**How to complete this task:** Make an exact copy of the entries below with the pictures removed.

Stored records
════

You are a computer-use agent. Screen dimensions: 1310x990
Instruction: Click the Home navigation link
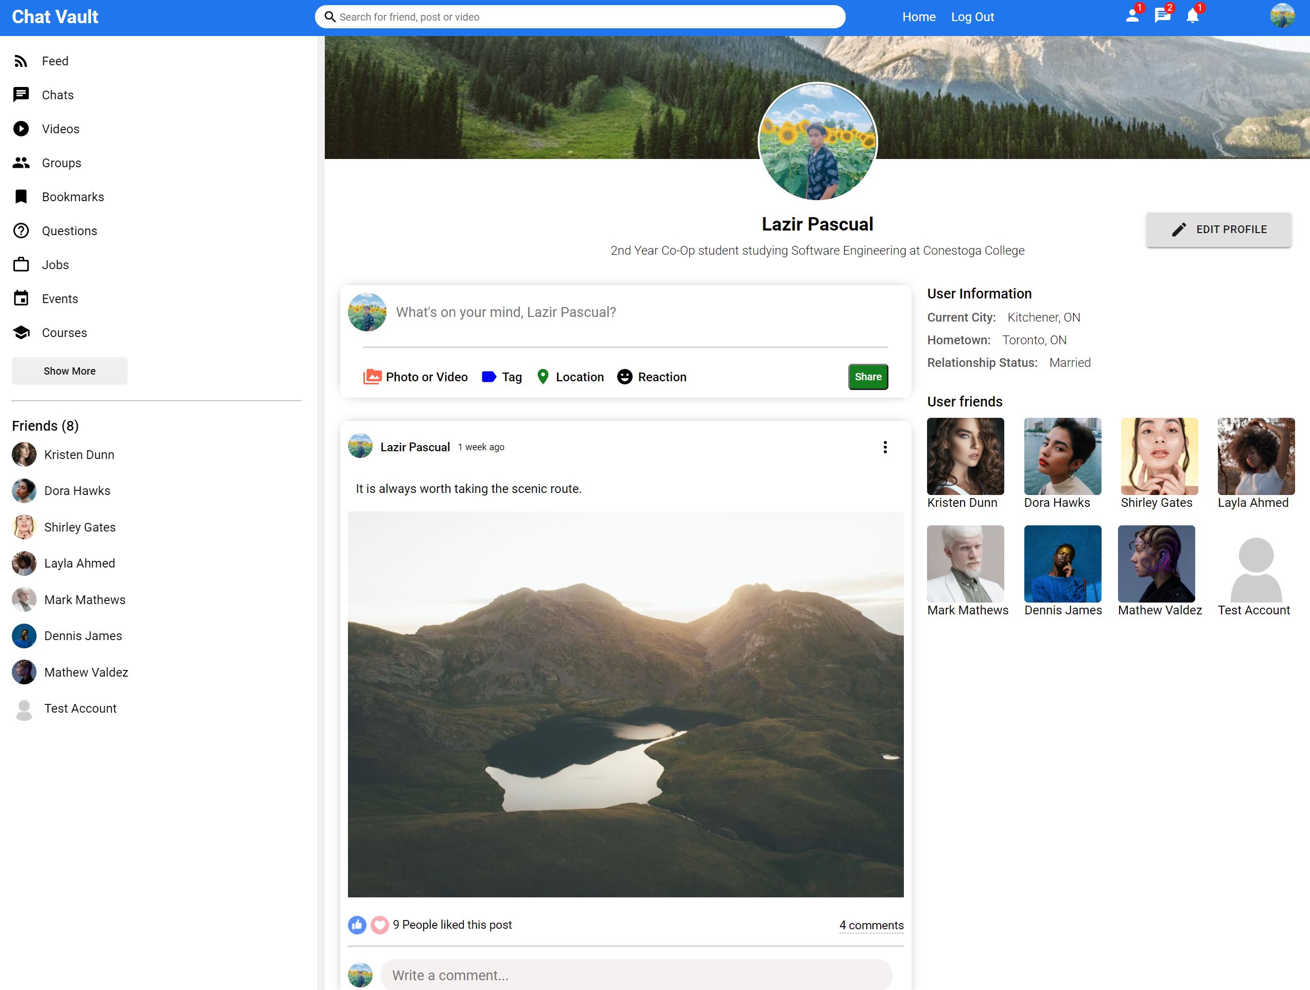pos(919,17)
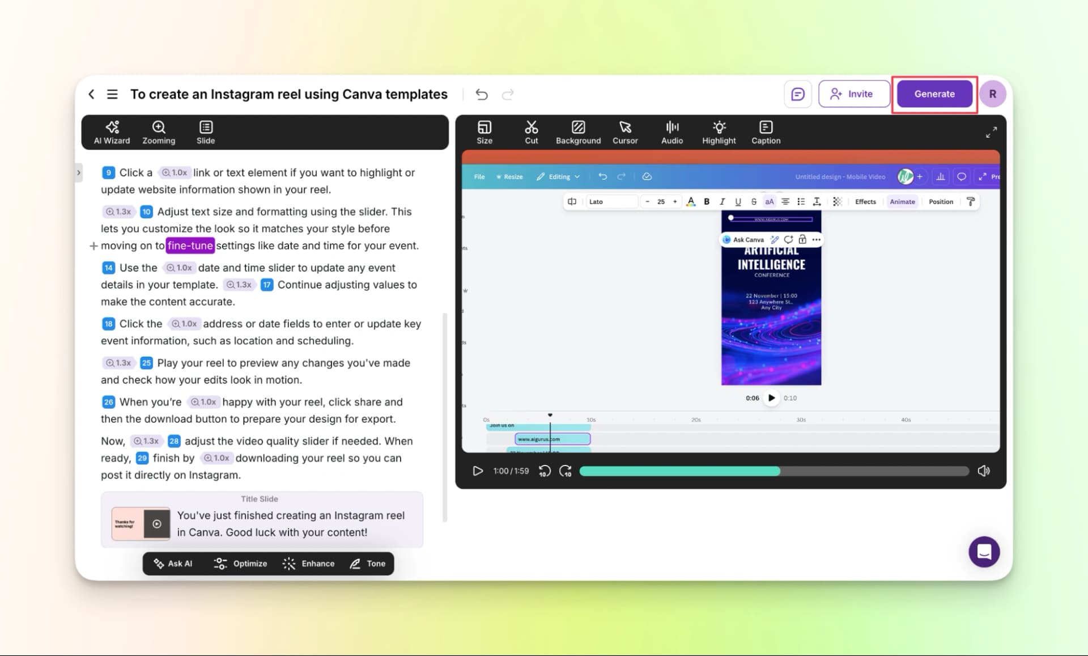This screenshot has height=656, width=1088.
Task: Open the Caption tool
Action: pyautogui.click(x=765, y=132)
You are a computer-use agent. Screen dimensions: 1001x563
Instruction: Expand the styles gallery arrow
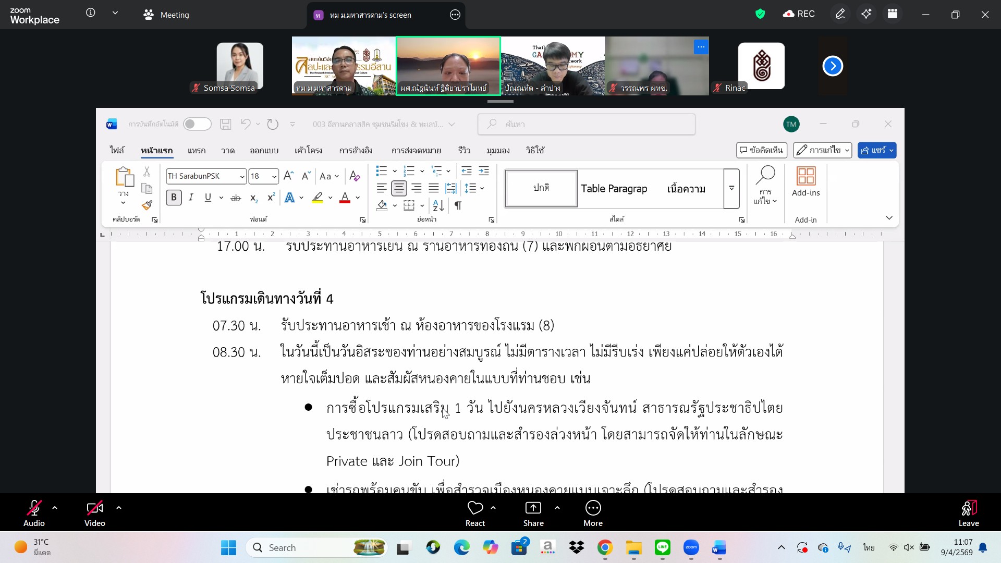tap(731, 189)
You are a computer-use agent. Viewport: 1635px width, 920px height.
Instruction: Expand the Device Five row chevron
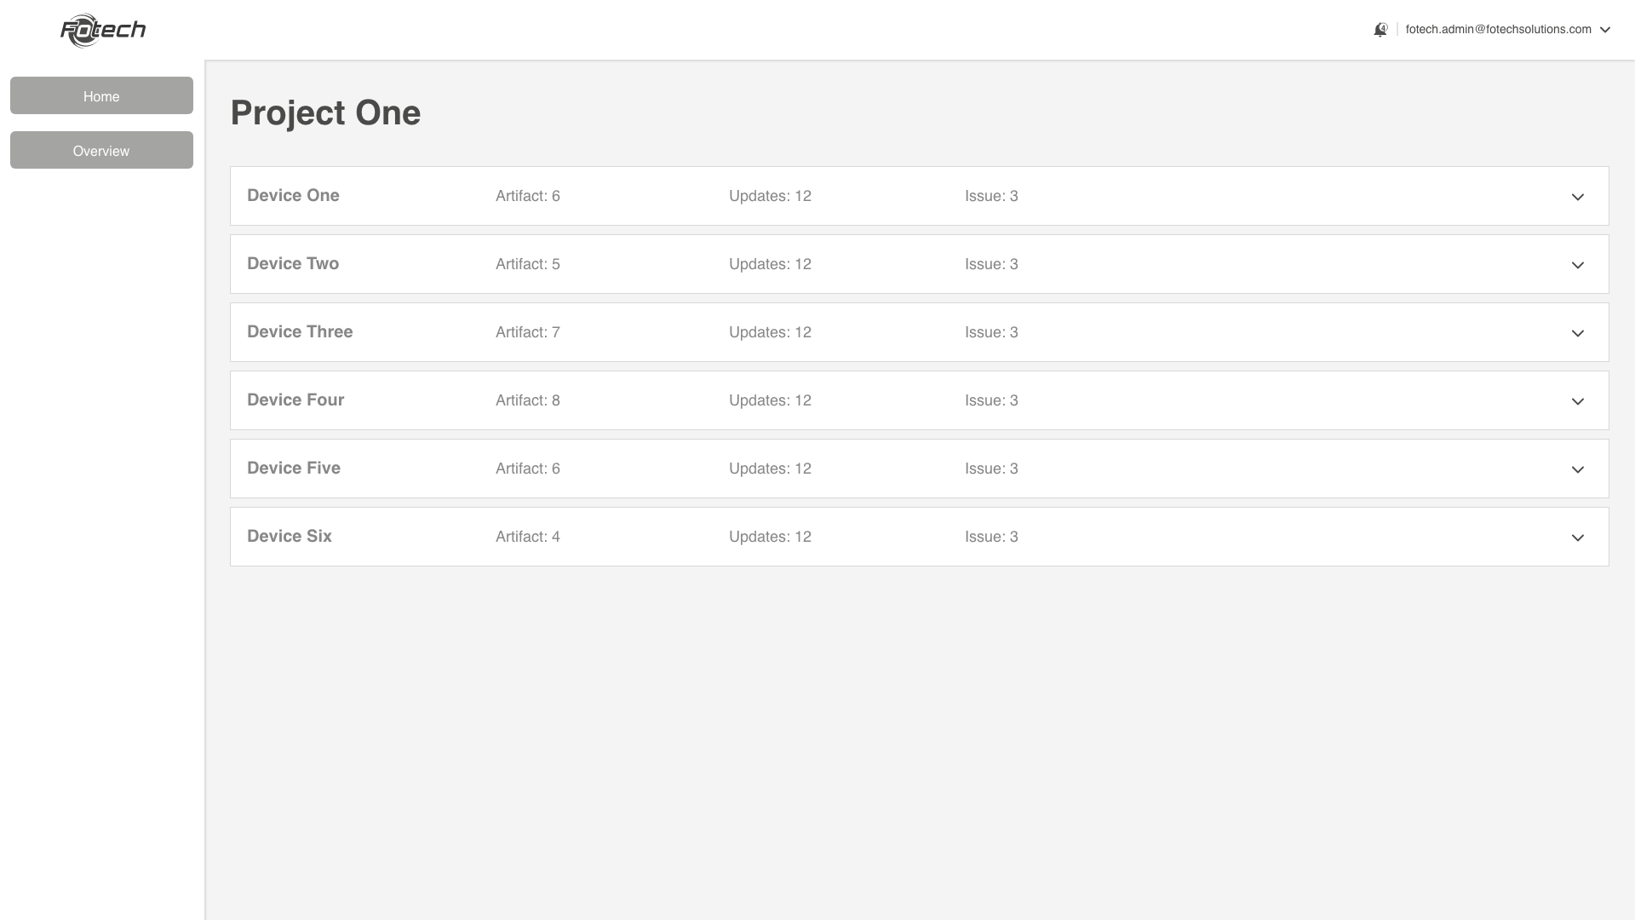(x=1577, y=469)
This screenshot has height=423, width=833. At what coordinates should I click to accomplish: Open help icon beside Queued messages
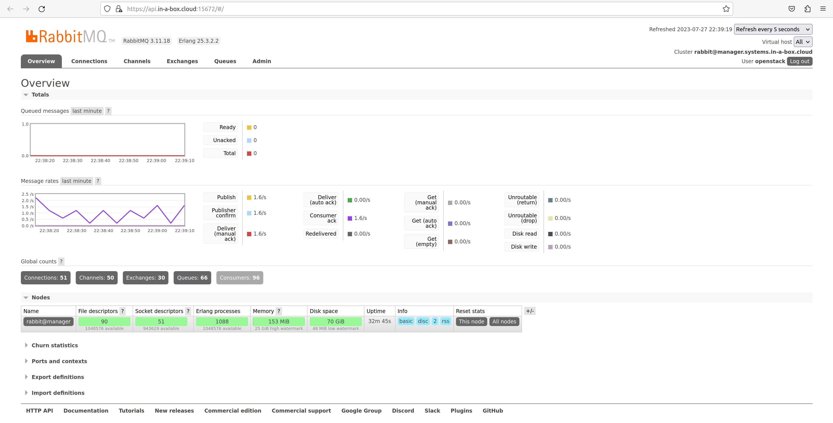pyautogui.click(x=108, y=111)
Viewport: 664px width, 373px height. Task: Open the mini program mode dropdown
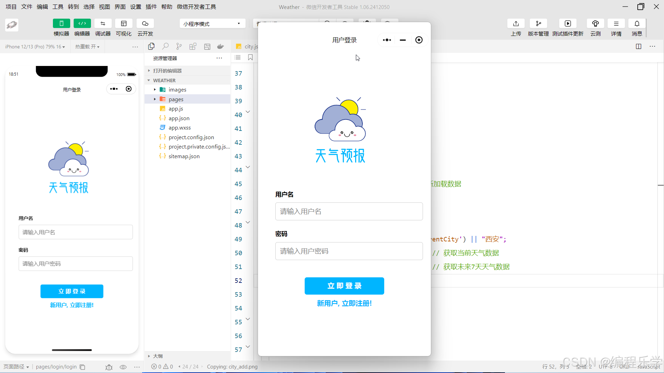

════

**Answer for this exercise:**
You are a computer-use agent. Screen dimensions: 1310x990
Instruction: Click the Home navigation link
pos(919,17)
This screenshot has height=656, width=1088.
Task: Open the Caption tool
Action: pyautogui.click(x=765, y=132)
You are a computer-use agent. Screen dimensions: 1001x563
Instruction: Expand the styles gallery arrow
tap(731, 189)
You are a computer-use agent. Viewport: 1635px width, 920px height.
Instruction: Expand the Device Five row chevron
(x=1577, y=469)
This screenshot has height=423, width=833. At what coordinates should I click to accomplish: Open help icon beside Queued messages
pyautogui.click(x=108, y=111)
Viewport: 664px width, 373px height. Task: Open the mini program mode dropdown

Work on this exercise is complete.